Reinforcement Learning Framework
We have chosen to utilize the Stable Baselines 3 framework for our project due to its extensive open-source community and active contributors, surpassing other frameworks in this aspect. Particularly, a community addon has been instrumental in extending the built-in Proximal Policy Optimization (PPO) model, enabling us to apply essential masks to the available actions. The ability to use masks is crucial for the model to generate optimal join trees effectively.
To maintain efficiency during the training phase and ensure practicality in real-world applications, we opt for the default Multi-Layer Perceptron (MLP) policy with 2 layers and 64 nodes. This configuration is consistent with other join order optimizing articles, allowing us to focus on shorter training periods. Utilizing deeper layers would demand more learning steps, as the model needs to comprehend the utilization of these additional hidden layers. Shorter training phases are essential as they mitigate the impact of dataset changes, ensuring that the newly trained model remains effective despite fluctuations in the data.
Reward calculation
The process of calculating rewards for the join trees involves reflecting the quality of each tree concerning previously executed join trees. For joins with up to 5 inputs, it is relatively straightforward to traverse all possible join trees and maintain statistics on their performance. However, when dealing with larger joins, collecting statistics on all possible trees becomes impractical. To address this, we initially use the default optimizer to initialize statistics for each SPARQL query, which include the query and the total number of intermediate results but not specific join orders.

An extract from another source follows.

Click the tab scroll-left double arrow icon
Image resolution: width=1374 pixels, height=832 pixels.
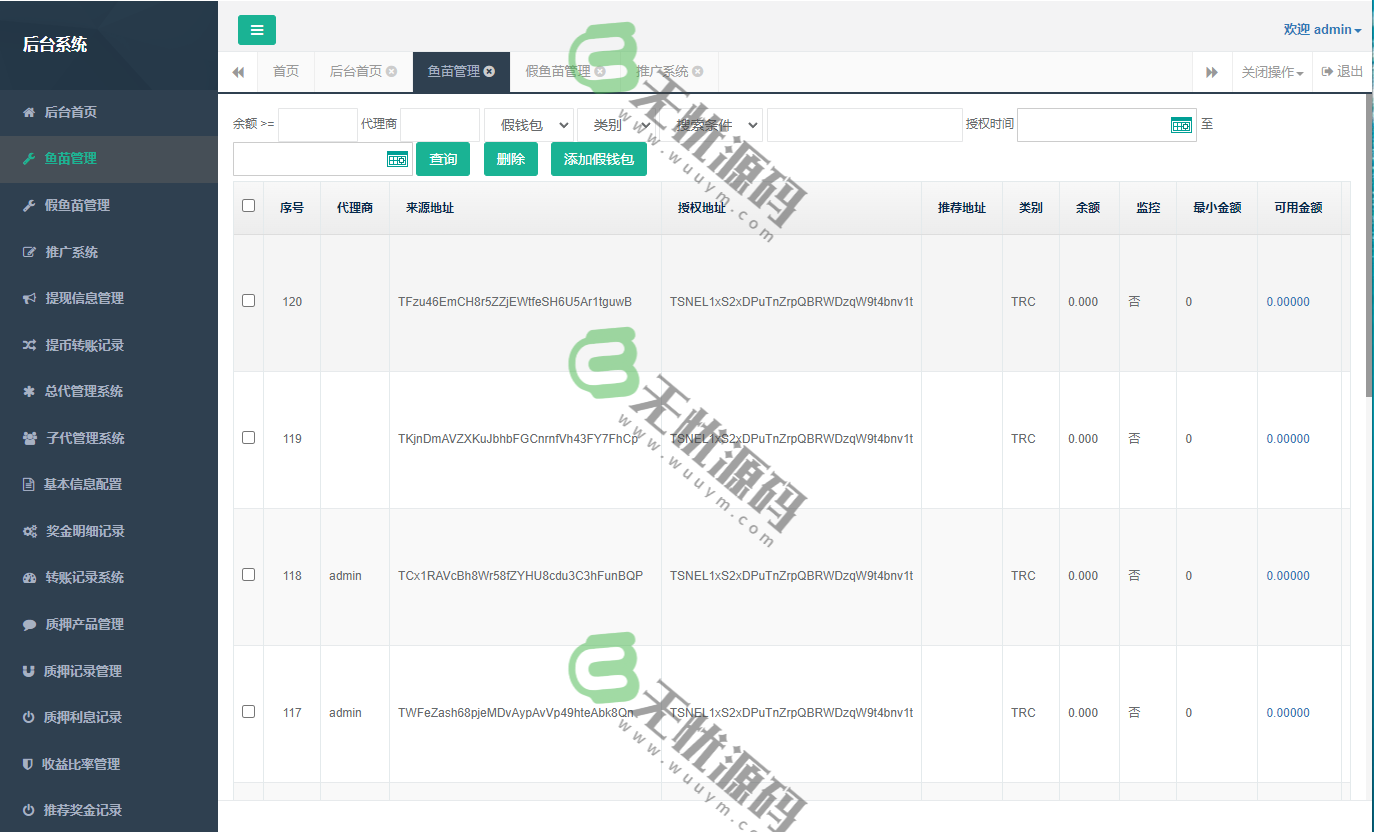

During training, these statistics are continually updated as the model generates new join plans and extends the statistics with the number of intermediate results produced by the current join plan. These statistics are stored in a separate SQL DBMS. However, after the training phase, these statistics are removed to free up memory, as they become outdated and unnecessary for future iterations.
The reward calculation function is designed to handle potentially significant variations between different join trees. A logarithmic reward function is employed, along with a minimum, to reward good join trees and penalize those with either very high intermediate result counts or instances where the DBMS aborted the benchmark due to extended execution times. This estimation, while not capturing the real best and worst cases, is sufficient for effectively training the model. The goal is to provide adequate rewards that encourage the model to learn optimal join strategies in a practical and efficient manner.

Results
After approximately 1 million training steps, the learned model demonstrates exceptional performance, generating highly effective join trees in about 80% of cases when using synthetic data. In contrast, no traditional optimizer achieves good join orders for more than 50% of the tested queries when utilizing real data. The machine learning approach exhibits the advantage of computing these join trees in linear time, providing significant efficiency gains over traditional join tree optimizers.
In contrast to most models in the literature that directly learn run times, our learning model focuses on predicting the number of intermediate results. This approach is advantageous as the number of intermediate results is closely linked to the execution time, resulting in highly efficient execution of the generated query plans. Furthermore, the join trees produced by our model are exceptionally memory-friendly, further contributing to their practicality and effectiveness in real-world scenarios.